Be Well: East Meets West at the Hospital

From Mpls.St.Paul Magazine

With lives at stake, doctors have long been conservative about changing Western medicine—but patients are persuading them to integrate Eastern medicine into their care plans.

It has been a decades-long journey of discovery for many clinicians.

“Medicine overall, rightfully so, is a very conservative practice,” says Natalia Dorf-Biderman, MD. “It’s not like we are creating a new design for a tool or computer. We are treating people, and lives are at stake. So that makes clinicians and medicine overall a very conservative practice.”

But Dorf-Biderman, a physician at Park Nicollet Methodist Hospital, counts herself among the Western medical practitioners who now see how Eastern medicine integrates with their care.

“[Patients] are exploring beyond the boundaries of Western medicine, and there is no way to completely disregard how non-traditional medical ways of providing care are impacting our patients,” she says. “They wanted it integrated with our traditional health care delivery system. So we have to be paying attention because it seems to be working.”

She also counts herself among those patients. Suffering neck pain about a year ago, she saw her doctor, had physical therapy, and took medication for pain relief. An MRI later revealed an impingement of two cervical nerves as the source of her pain.

That’s when her husband, a pain and palliative care specialist at Methodist, suggested that she try acupuncture.

“He is a big believer in nontraditional medicine,” she says. “I said, ‘Well, that’s going to be super expensive,’ and he said, ‘You should try to see if insurance will pay for it.’”

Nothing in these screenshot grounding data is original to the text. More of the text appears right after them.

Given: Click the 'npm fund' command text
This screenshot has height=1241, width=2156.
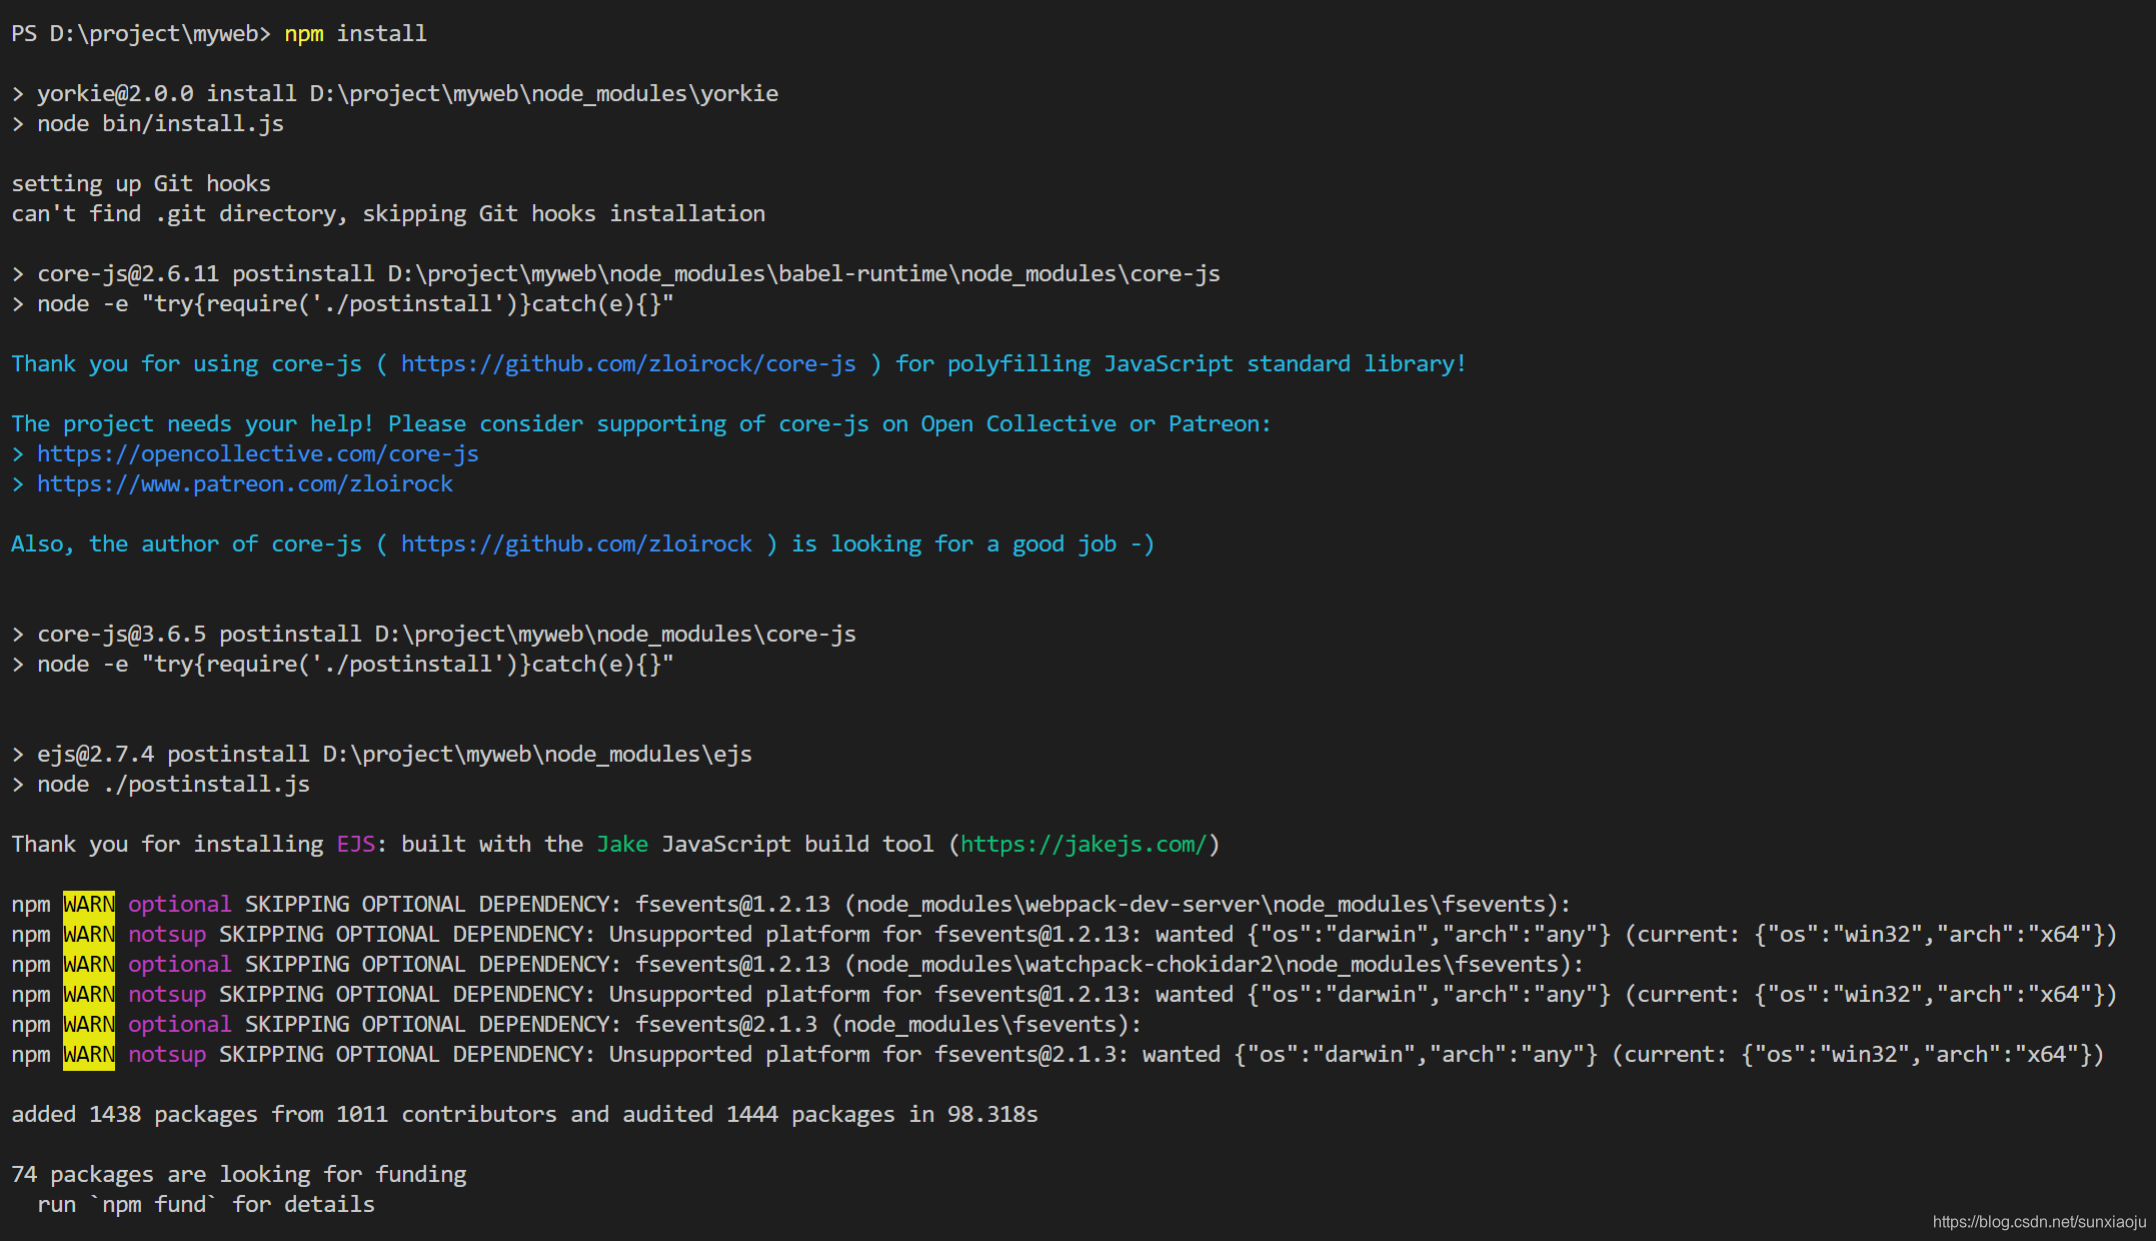Looking at the screenshot, I should coord(154,1204).
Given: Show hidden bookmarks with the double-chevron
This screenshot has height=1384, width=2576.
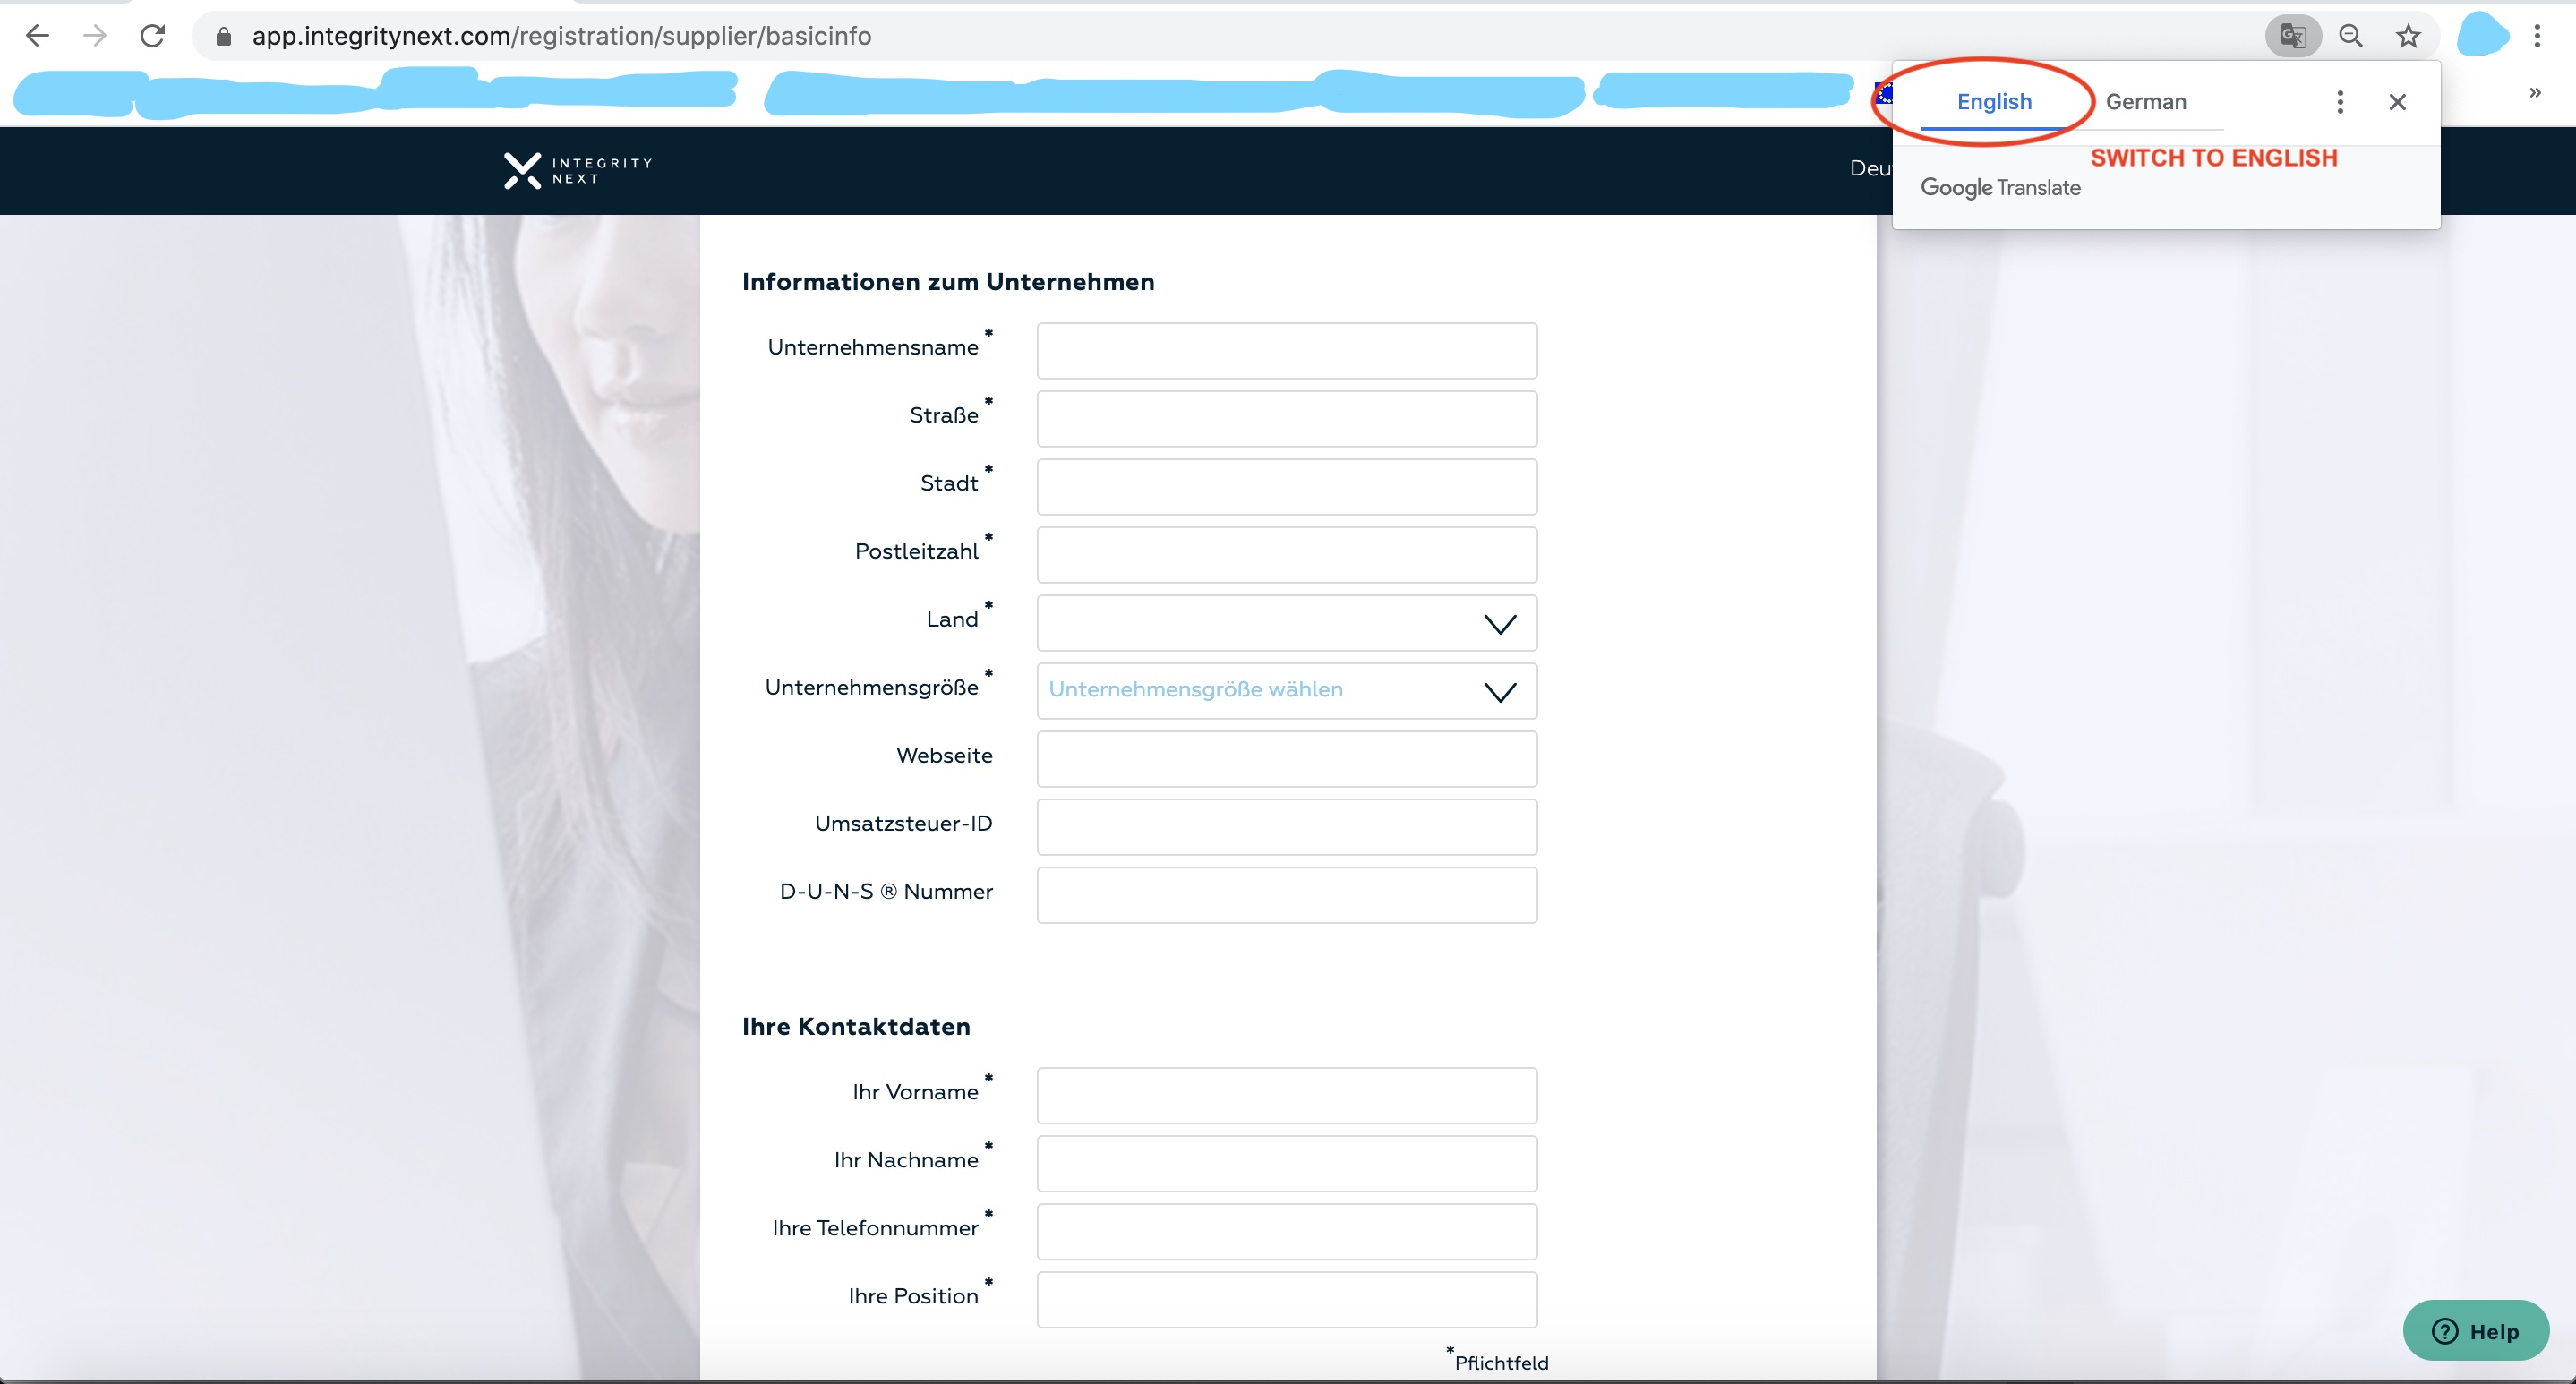Looking at the screenshot, I should pyautogui.click(x=2534, y=93).
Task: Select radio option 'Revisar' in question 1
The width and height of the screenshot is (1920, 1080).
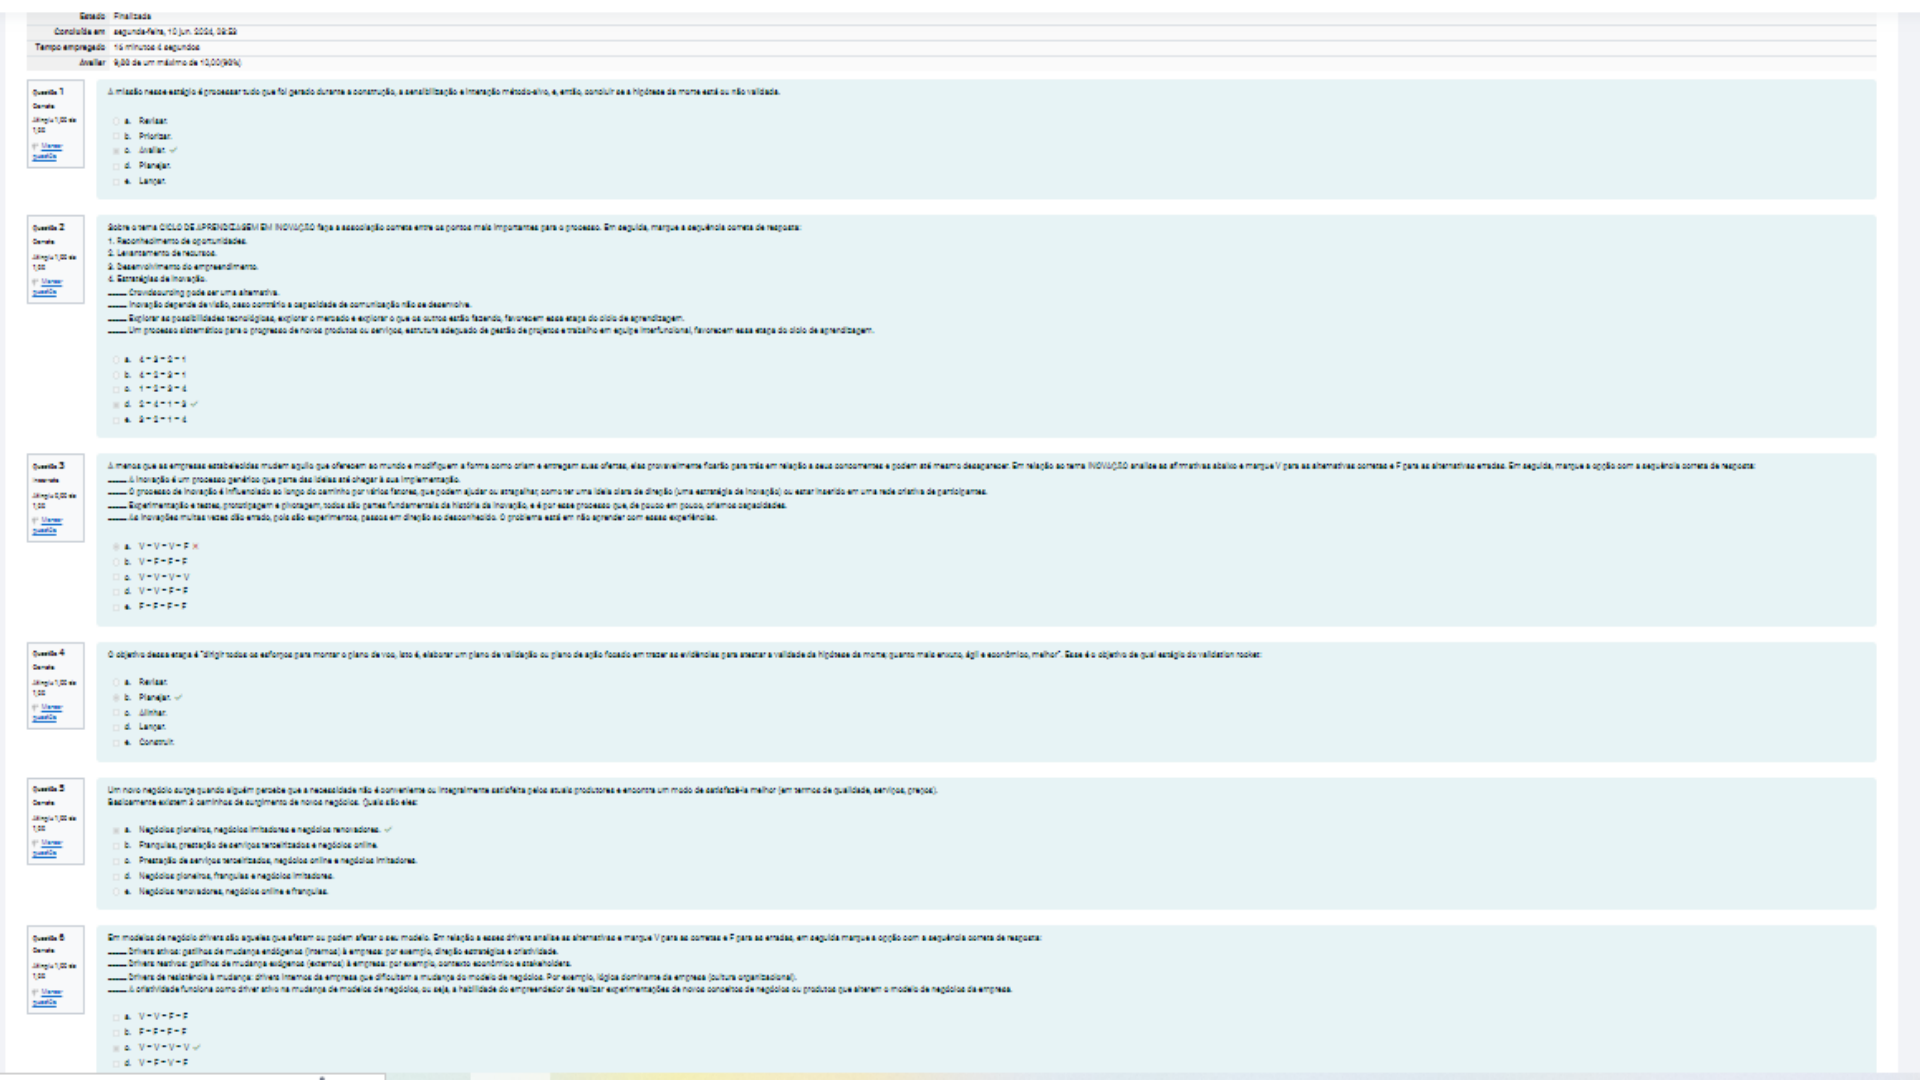Action: pos(116,121)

It did, and after five or six acupuncture treatments, her neck pain was under control. She says health insurance companies have increasingly recognized that Eastern medicine practices have proved helpful to healing.

“Patients are voting with their own dollars, and they’re voting with their feet. They’re getting recommendations from their friends and families, and they’re finding their ways into the offices of complementary and integrative health care providers.” —Dr. Michele Renee, Northwestern Health Sciences University

Dorf-Biderman points to the wide acceptance of acupuncture that is used in in-patient facilities and emergency rooms across the country to relieve pain, anxiety, and other ailments.

“I see that these practices are going to be more and more integrated in the care delivery that we provide today,” she says. “I know that HealthPartners has had committees and groups of leaders and clinicians looking at how we integrate those practices within our clinics and our hospitals.”

For patients, hospitals, clinics, and clinicians, it will continue to be a journey of discovery, she says. “Everybody has their own journey, and they need to take it.”

The View from the East
When health problems rain down on patients, doctors often could use more ways to calm the storm, says Michele Renee, DC, MAc, an acupuncturist and chiropractor.

“When we talk about integrative care, we’re really talking about the big umbrella,” says Renee, director of integrative care and an associate professor at Northwestern Health Sciences University. “I mean, the very fullest menu you can imagine is where I think we should be orienting ourselves.”

During her more than 20 years in practice, Renee has seen a steady increase in Western clinicians who refer patients for chiropractic, massage, and acupuncture treatments.

“Patients are voting with their own dollars, and they’re voting with their feet,” she says. “They’re getting recommendations from their friends and families, and they’re finding their ways into the offices of complementary and integrative health care providers.” Many of those patients are looking for care that is grounded not in efficiency but in effectiveness and connectedness.

“I think the thing that complementary and integrative health care does better than most of mainstream medicine is lifestyle medicine,” Renee says.

That means talking about nutrition, relieving pain, or addressing the day-to-day things we do that keep us well or make us sick.

With methods like chiropractic, touch therapies, and acupuncture, integrative care can relieve pain quickly without pharmaceuticals.

“There’s a technique called battlefield acupuncture that literally is used on the battlefield … because it blocks pain so well,” Renee says, “but it also walks us into having a longer-term relationship in helping a patient manage pain.”

Integrative medicine also can address mental and behavioral health, as well as help treat addiction issues. “This is all about expanding our toolkit in as many environments as possible.”